Your assignment
With the records below as your source, retype each line exactly from the top down to the line that contains "Farewell to SocialApps.Tech: A", and include that line.

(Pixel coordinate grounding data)

*** Block opens ***

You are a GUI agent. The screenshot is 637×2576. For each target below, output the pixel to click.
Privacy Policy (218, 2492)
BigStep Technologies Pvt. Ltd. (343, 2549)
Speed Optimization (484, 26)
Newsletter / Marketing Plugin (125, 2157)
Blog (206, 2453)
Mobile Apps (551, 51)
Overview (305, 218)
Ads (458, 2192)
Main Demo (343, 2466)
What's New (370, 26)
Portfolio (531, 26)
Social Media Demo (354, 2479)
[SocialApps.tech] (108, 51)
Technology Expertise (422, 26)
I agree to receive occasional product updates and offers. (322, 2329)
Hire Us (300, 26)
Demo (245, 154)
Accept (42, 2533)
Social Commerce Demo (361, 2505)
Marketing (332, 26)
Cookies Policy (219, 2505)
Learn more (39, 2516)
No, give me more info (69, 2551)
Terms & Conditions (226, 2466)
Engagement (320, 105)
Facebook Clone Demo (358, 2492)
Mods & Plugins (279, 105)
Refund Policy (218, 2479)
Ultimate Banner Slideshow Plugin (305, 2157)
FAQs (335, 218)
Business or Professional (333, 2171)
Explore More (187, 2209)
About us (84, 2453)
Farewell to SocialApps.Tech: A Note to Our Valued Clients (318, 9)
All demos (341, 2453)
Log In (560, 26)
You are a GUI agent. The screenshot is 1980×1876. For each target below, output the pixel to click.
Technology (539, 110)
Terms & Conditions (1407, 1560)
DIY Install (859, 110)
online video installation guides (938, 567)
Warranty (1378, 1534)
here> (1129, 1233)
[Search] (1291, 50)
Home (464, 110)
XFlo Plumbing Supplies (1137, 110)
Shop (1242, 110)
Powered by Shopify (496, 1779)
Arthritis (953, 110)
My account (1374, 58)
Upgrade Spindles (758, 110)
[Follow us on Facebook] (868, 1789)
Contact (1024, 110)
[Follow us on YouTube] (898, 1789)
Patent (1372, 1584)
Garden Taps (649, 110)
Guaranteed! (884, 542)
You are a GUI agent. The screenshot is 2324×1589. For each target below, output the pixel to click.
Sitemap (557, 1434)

*** Block closes ***

Exercise result
You are a GUI agent. The screenshot is 637×2576. For each target below, output the pixel to click.
Privacy Policy (218, 2492)
BigStep Technologies Pvt. Ltd. (343, 2549)
Speed Optimization (484, 26)
Newsletter / Marketing Plugin (125, 2157)
Blog (206, 2453)
Mobile Apps (551, 51)
Overview (305, 218)
Ads (458, 2192)
Main Demo (343, 2466)
What's New (370, 26)
Portfolio (531, 26)
Social Media Demo (354, 2479)
[SocialApps.tech] (108, 51)
Technology Expertise (422, 26)
I agree to receive occasional product updates and offers. (322, 2329)
Hire Us (300, 26)
Demo (245, 154)
Accept (42, 2533)
Social Commerce Demo (361, 2505)
Marketing (332, 26)
Cookies Policy (219, 2505)
Learn more (39, 2516)
No, give me more info (69, 2551)
Terms & Conditions (226, 2466)
Engagement (320, 105)
Facebook Clone Demo (358, 2492)
Mods & Plugins (279, 105)
Refund Policy (218, 2479)
Ultimate Banner Slideshow Plugin (305, 2157)
FAQs (335, 218)
Business or Professional (333, 2171)
Explore More (187, 2209)
About us (84, 2453)
Farewell to SocialApps.Tech: A Note to Our Valued Clients (318, 9)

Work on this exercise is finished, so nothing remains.